The how parameter controls the join type:

users.join(orders, on=Users.id == Orders.user_id, how="inner")   # default
users.join(orders, on=Users.id == Orders.user_id, how="left")
users.join(orders, on=Users.id == Orders.user_id, how="outer")

JoinedDataFrame — a transitional type

JoinedDataFrame[S, S2] is a transitional type. It holds data from two schemas but does not itself satisfy a single schema contract. Before you can use schema-dependent operations like group_by(), head(), tail(), or sample(), you must call cast_schema() to flatten the join result into a DataFrame[S3].

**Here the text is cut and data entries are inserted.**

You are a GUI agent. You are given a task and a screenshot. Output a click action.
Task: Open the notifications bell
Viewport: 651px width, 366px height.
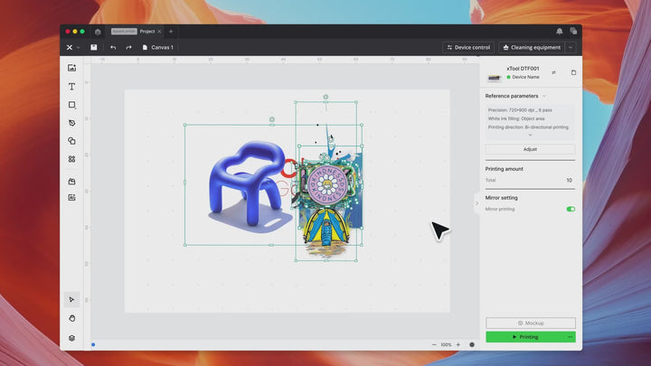(559, 31)
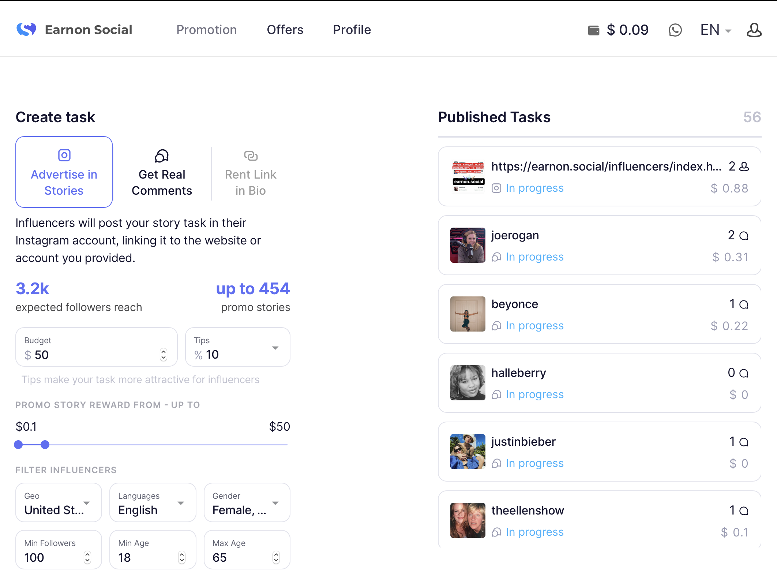Screen dimensions: 777x576
Task: Click Budget field stepper arrows
Action: tap(164, 355)
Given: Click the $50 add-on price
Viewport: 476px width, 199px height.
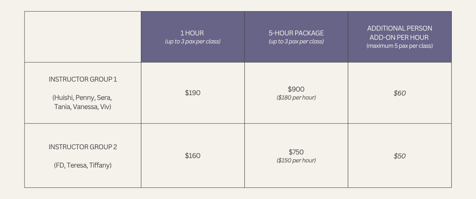Looking at the screenshot, I should [400, 156].
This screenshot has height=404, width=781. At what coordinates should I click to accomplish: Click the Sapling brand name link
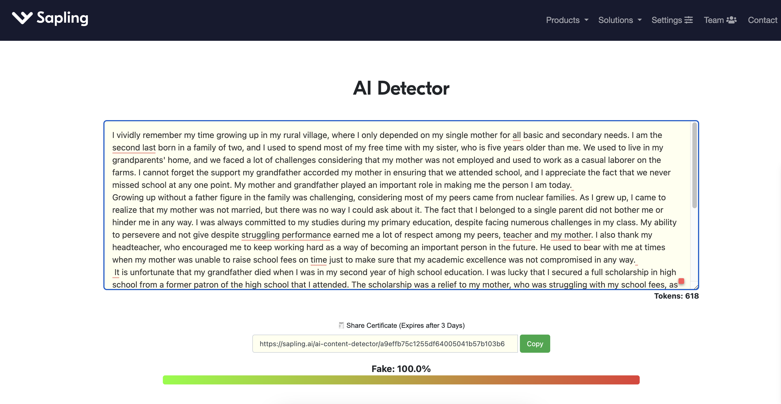coord(62,18)
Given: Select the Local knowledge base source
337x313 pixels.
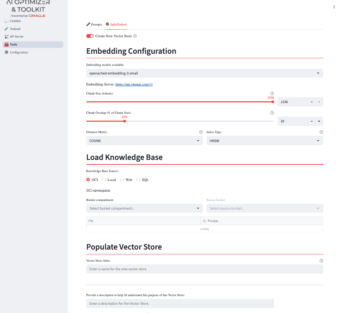Looking at the screenshot, I should coord(104,180).
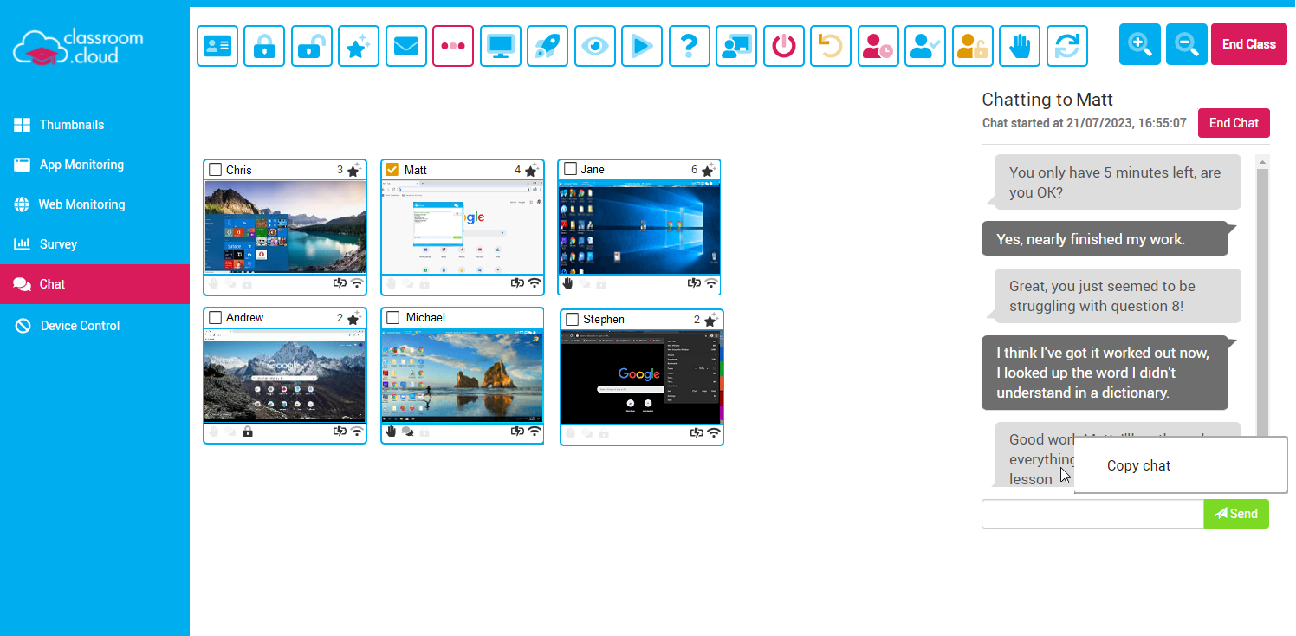Click inside the chat message input field

click(x=1092, y=513)
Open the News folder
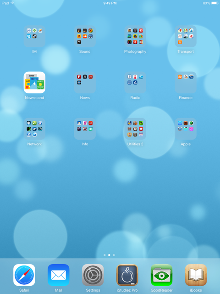 point(85,82)
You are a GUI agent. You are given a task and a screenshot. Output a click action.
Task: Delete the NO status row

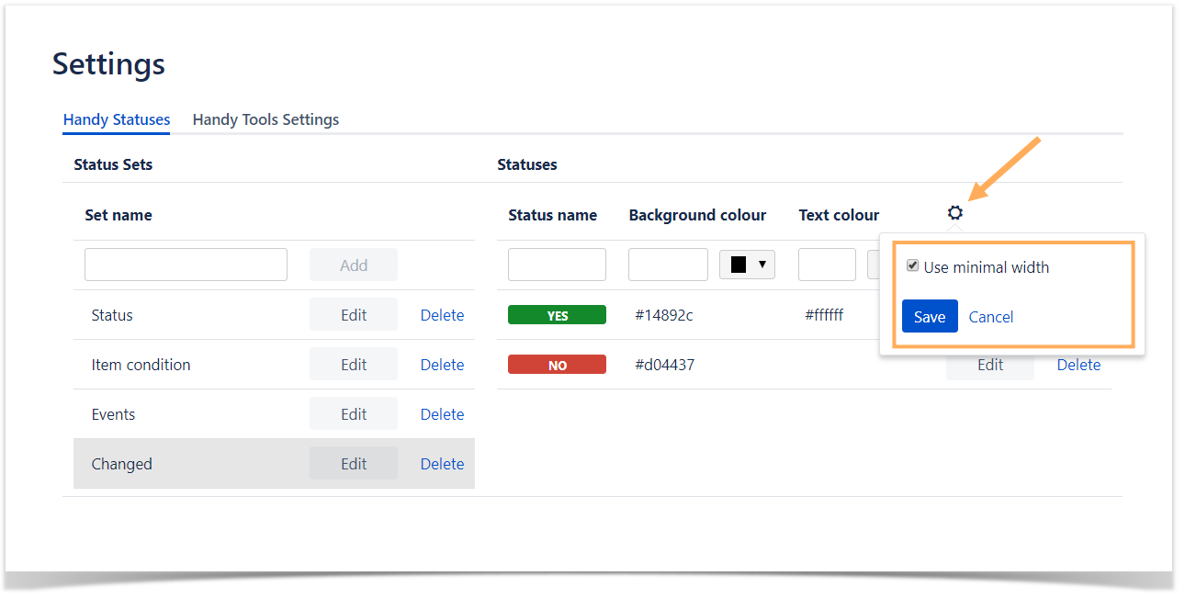[1078, 365]
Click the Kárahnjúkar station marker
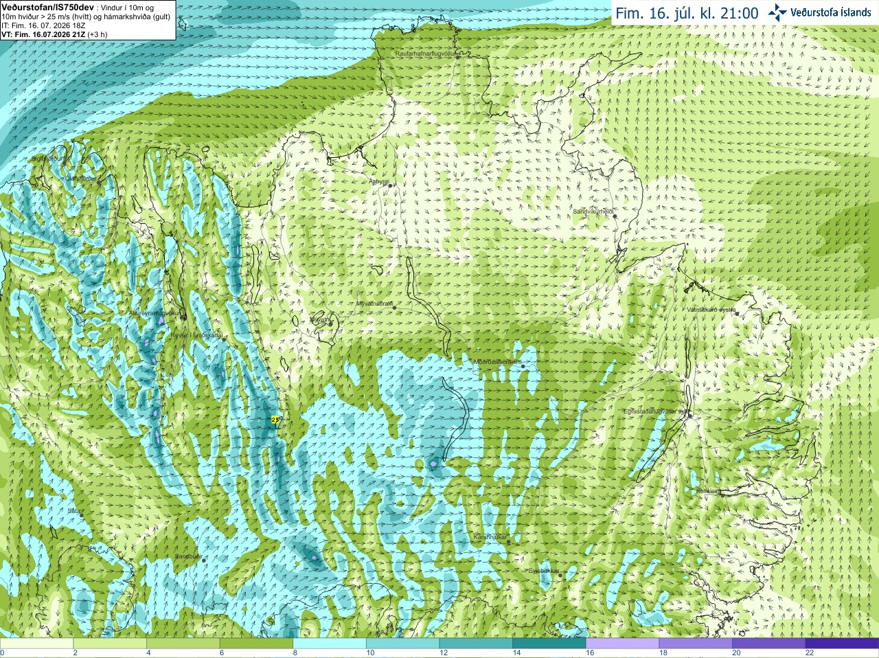 pyautogui.click(x=509, y=542)

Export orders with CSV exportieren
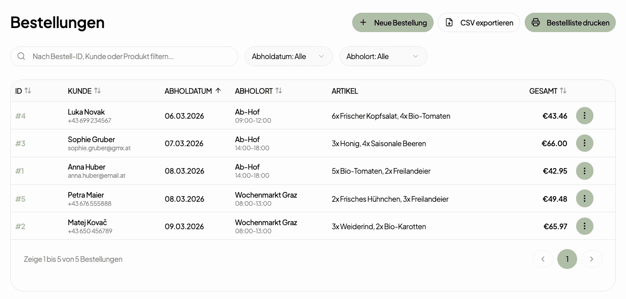tap(478, 22)
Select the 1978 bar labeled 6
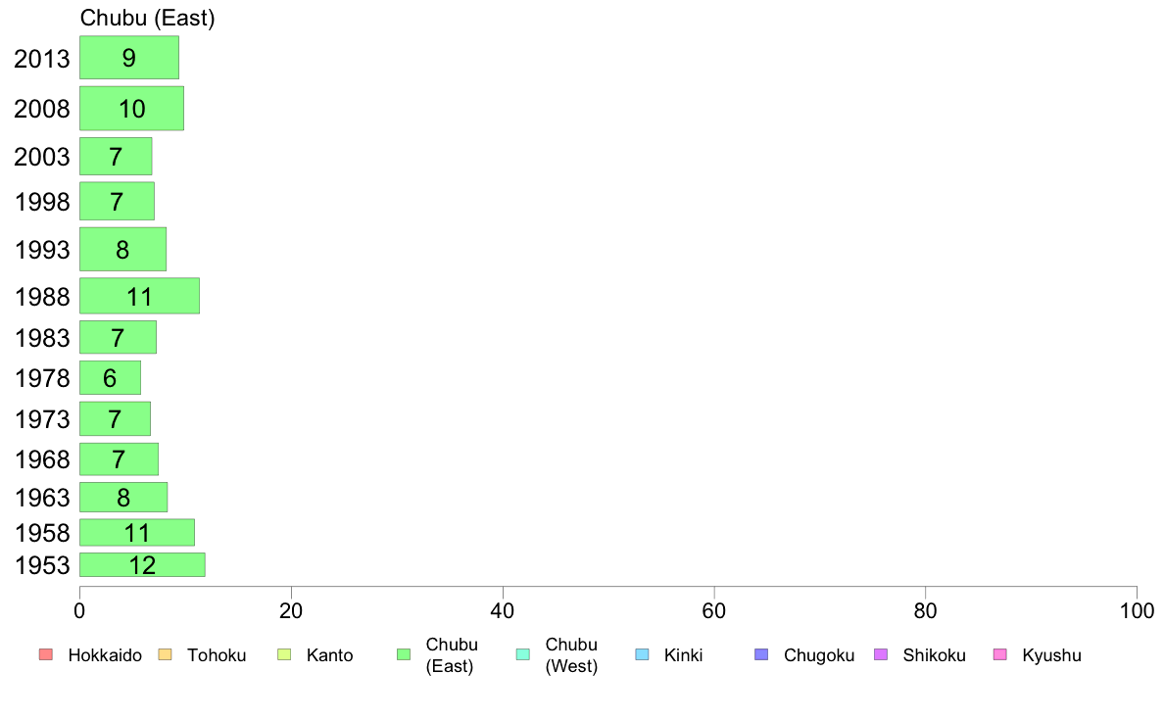1164x721 pixels. pos(110,377)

Available operations on JoinedDataFrame:

Operation Returns Description
filter() JoinedDataFrame[S, S2] Filter rows using columns from either schema
sort() JoinedDataFrame[S, S2] Sort rows
limit() JoinedDataFrame[S, S2] Limit to first n rows
unique() JoinedDataFrame[S, S2] Deduplicate by columns
drop_nulls() JoinedDataFrame[S, S2] Drop rows with nulls
with_columns() JoinedDataFrame[S, S2] Add or overwrite columns
select() DataFrame[Any] Select columns (schema erased)
cast_schema() DataFrame[S3] Flatten to a single schema
lazy() JoinedLazyFrame[S, S2] Convert to lazy

Operations not available on joined frames (use cast_schema() first):

  • group_by() — requires a single schema
  • head(), tail(), sample() — materialized-only ops on DataFrame
# Typical workflow: join → filter → cast_schema → group_by
result = (
    users.join(orders, on=Users.id == Orders.user_id)
    .filter(Orders.amount >= 100)
    .cast_schema(UserOrders)
    .group_by(UserOrders.user_name)
    .agg(UserOrders.amount.sum().alias(UserOrders.amount))
    .cast_schema(UserTotals)
)

Flattening with cast_schema

Use cast_schema to flatten a JoinedDataFrame into a single-schema DataFrame:

class UserOrders(cn.Schema):
    user_name: cn.Column[cn.Utf8] = cn.mapped_from(Users.name)
    user_id: cn.Column[cn.UInt64] = cn.mapped_from(Users.id)
    amount: cn.Column[cn.Float64]

result = joined.cast_schema(UserOrders)
# result is DataFrame[UserOrders]

Disambiguating shared column names

When both schemas have a column with the same name (e.g., both Users and Orders have id), use mapped_from to specify which source you want:

class JoinOutput(cn.Schema):
    user_id: cn.Column[cn.UInt64] = cn.mapped_from(Users.id)       # from Users
    order_id: cn.Column[cn.UInt64] = cn.mapped_from(Orders.id)     # from Orders
    amount: cn.Column[cn.Float64]                                   # unambiguous name match

Without mapped_from, ambiguous column names (present in both schemas) are skipped during name matching and will produce a SchemaError for missing columns.

Explicit mapping

For full control, pass an explicit mapping dict:

result = joined.cast_schema(Output, mapping={
    Output.person_name: Users.name,
    Output.total: Orders.amount,
})

Explicit mapping takes the highest precedence, overriding both mapped_from and name matching.

Lazy joins

LazyFrame joins work the same way but produce JoinedLazyFrame[S, S2]:

joined_lazy = users_lazy.join(orders_lazy, on=Users.id == Orders.user_id)
# JoinedLazyFrame[Users, Orders]

result = joined_lazy.cast_schema(UserOrders).collect()
# DataFrame[UserOrders]

JoinedLazyFrame has the same restrictions as JoinedDataFrame — no group_by(), head(), tail(), or sample(). Use cast_schema() first.